CHINESE e-commerce firm Alibaba.com Ltd has set its shares at the upper end of the offer price over the weekend, helping the firm reach its goal of raising HK$11.6 billion (US$1.49 billion) from the float in Hong Kong.
The firm, based in Hangzhou, capital of eastern Zhejiang Province, priced its shares at HK$13.50 each due to heavy demand for the 859 million shares it sold in its initial public offering, according to people close to Alibaba who asked for anonymity before a public announcement is made.
The IPO price is 55 times its forecast earnings for next year, above the 34 times price-to-earnings ratio of its closest rival Global Sources Ltd, a business-to-business portal which is listed on Nasdaq.

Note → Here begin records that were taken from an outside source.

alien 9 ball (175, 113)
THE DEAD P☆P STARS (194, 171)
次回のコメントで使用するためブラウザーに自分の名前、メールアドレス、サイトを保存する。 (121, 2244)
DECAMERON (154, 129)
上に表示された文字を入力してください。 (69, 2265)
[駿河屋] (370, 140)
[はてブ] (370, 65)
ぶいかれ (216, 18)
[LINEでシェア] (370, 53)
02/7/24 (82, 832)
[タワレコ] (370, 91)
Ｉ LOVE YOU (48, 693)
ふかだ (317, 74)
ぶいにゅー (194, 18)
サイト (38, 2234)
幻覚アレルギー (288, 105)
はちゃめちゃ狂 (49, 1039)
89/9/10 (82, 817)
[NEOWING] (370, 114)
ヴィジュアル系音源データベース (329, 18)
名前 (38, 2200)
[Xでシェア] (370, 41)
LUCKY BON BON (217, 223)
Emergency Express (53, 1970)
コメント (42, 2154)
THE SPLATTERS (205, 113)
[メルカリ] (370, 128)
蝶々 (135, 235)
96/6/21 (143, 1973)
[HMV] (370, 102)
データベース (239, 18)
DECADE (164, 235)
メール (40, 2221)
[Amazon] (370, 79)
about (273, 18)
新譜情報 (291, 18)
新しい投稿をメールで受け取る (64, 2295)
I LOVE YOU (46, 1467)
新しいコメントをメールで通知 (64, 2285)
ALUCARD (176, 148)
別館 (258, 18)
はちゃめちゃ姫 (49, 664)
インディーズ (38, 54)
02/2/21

Alibaba, which runs the most popular B2B portal in China, boosted its business by matching Chinese suppliers and overseas buyers and predicted profit this year may triple, attracting investors to its IPO.
It increased its offer price by more than 10 percent last week for the retail subscription, which started on Tuesday and ended on Friday. The retail subscriptions drew HK$450 billion in orders, a historic record high among all IPOs on the bourse.

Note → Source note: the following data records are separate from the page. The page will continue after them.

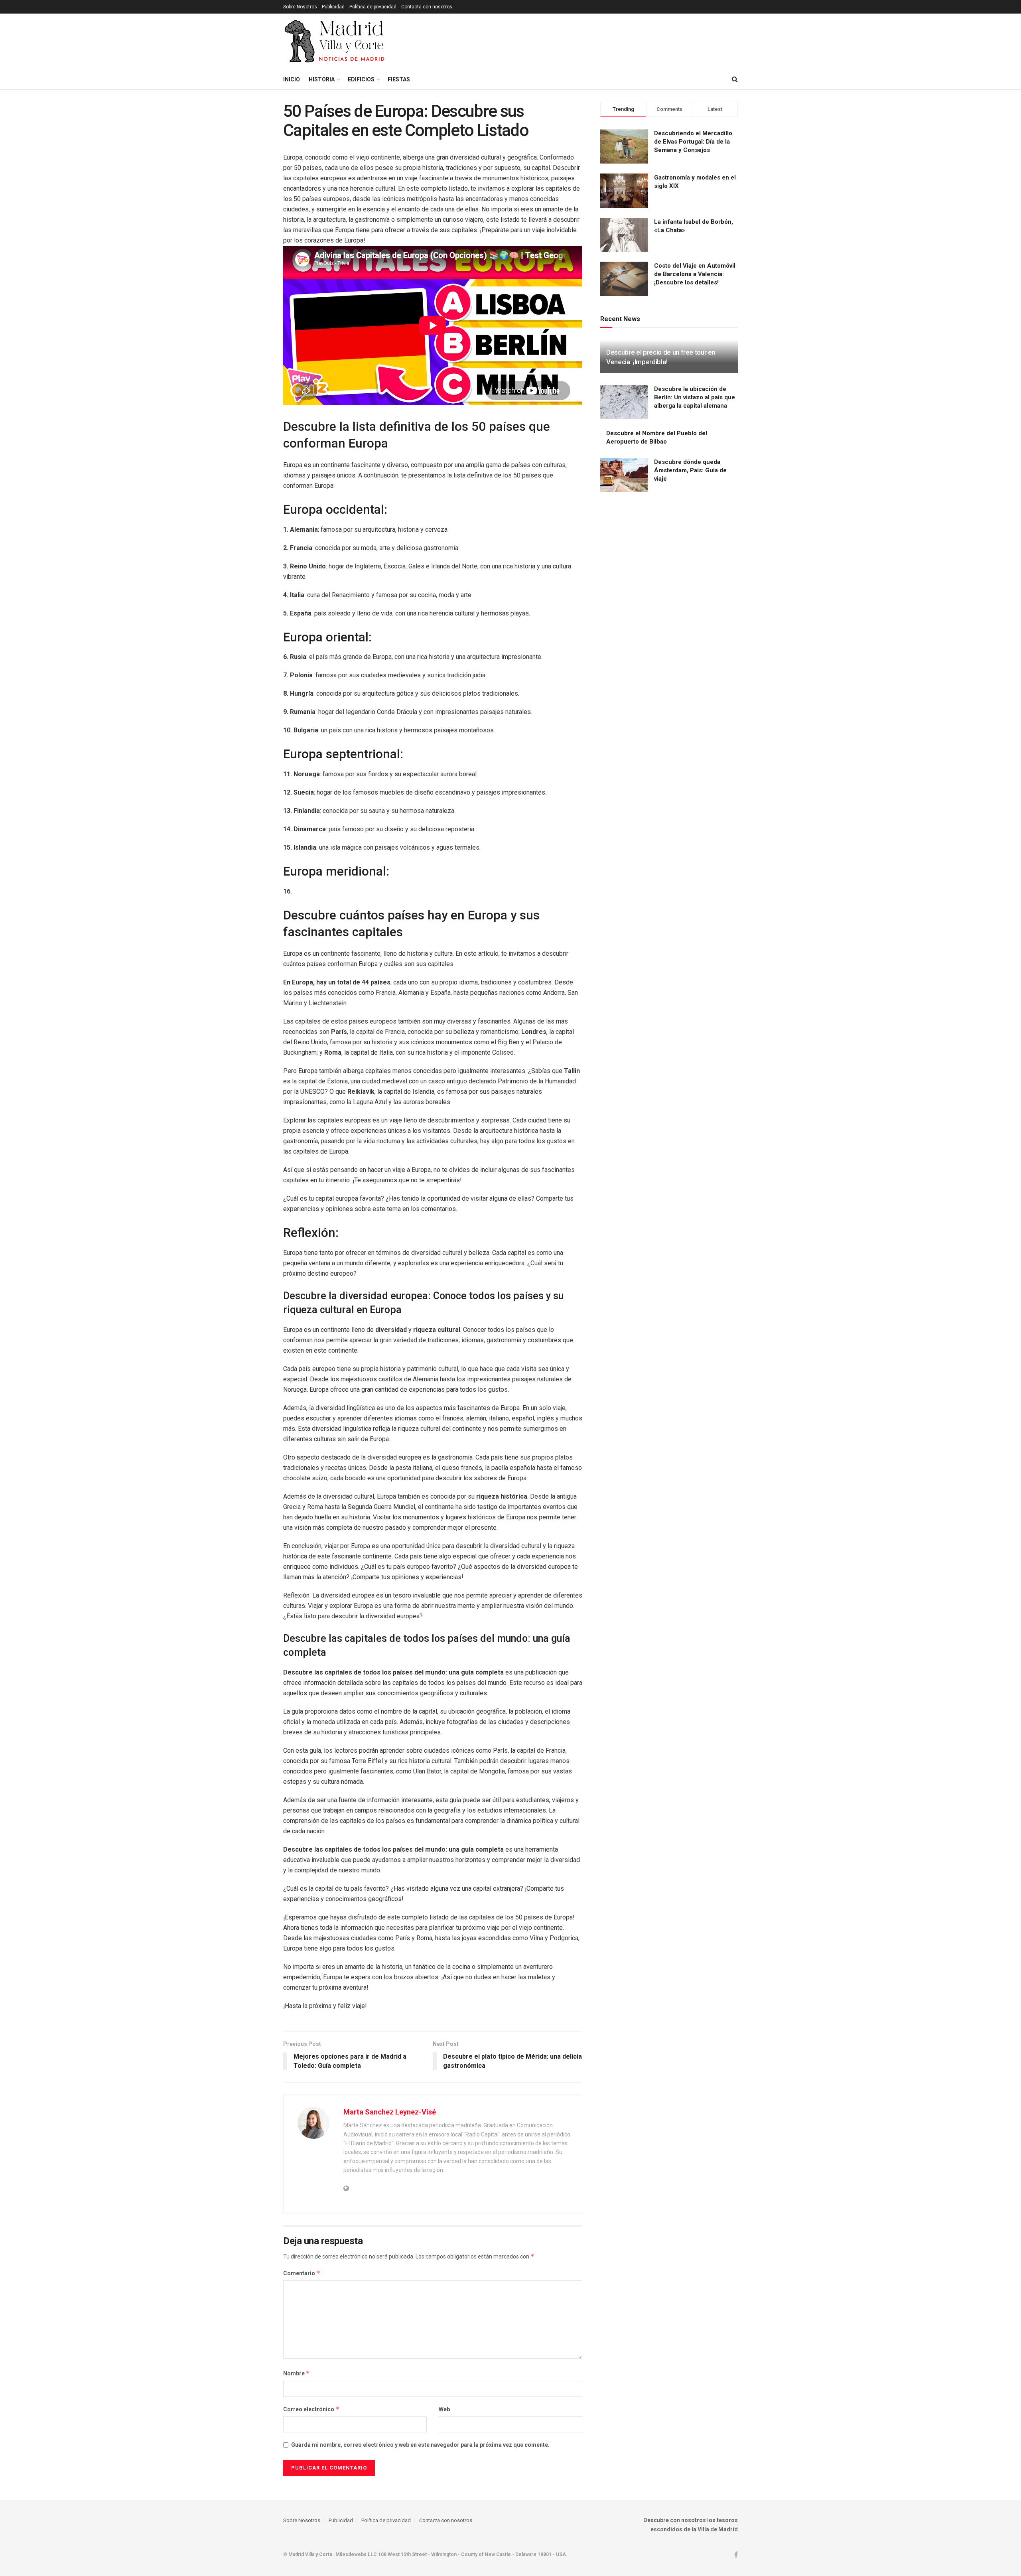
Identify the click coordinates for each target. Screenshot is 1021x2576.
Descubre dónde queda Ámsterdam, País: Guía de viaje (690, 470)
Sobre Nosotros (300, 7)
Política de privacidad (372, 7)
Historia (322, 79)
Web (444, 2409)
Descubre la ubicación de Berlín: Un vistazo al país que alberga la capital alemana (694, 397)
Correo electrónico (311, 2409)
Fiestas (399, 79)
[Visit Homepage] (335, 41)
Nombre (296, 2373)
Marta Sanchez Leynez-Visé (389, 2112)
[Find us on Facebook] (736, 2555)
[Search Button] (735, 79)
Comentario (301, 2273)
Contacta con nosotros (426, 7)
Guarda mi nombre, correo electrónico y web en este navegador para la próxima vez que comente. (420, 2445)
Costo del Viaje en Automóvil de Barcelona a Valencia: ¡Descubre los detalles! (694, 274)
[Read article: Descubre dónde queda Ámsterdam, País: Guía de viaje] (624, 475)
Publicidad (333, 7)
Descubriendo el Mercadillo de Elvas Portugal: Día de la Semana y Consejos (693, 142)
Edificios (361, 79)
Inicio (291, 79)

The company and its parent, Alibaba.com Corp, are also seeking an over-allotment option to sell additional 113.7 million existing shares to raise a total of HK$13.1 billion.
Sales of Alibaba.com Ltd, which generated 1.36 billion yuan (US$179 million) last year, are set to reach 3.13 billion yuan next year, according to Goldman Sachs, which manages its stock sale together with Morgan Stanley.
It dominated 69 percent of online business-to-business trading in terms of transaction value in the second quarter, Analysys International, a Beijing-based IT consulting firm, said.
Alibaba's shares will start trading on November 6 in Hong Kong.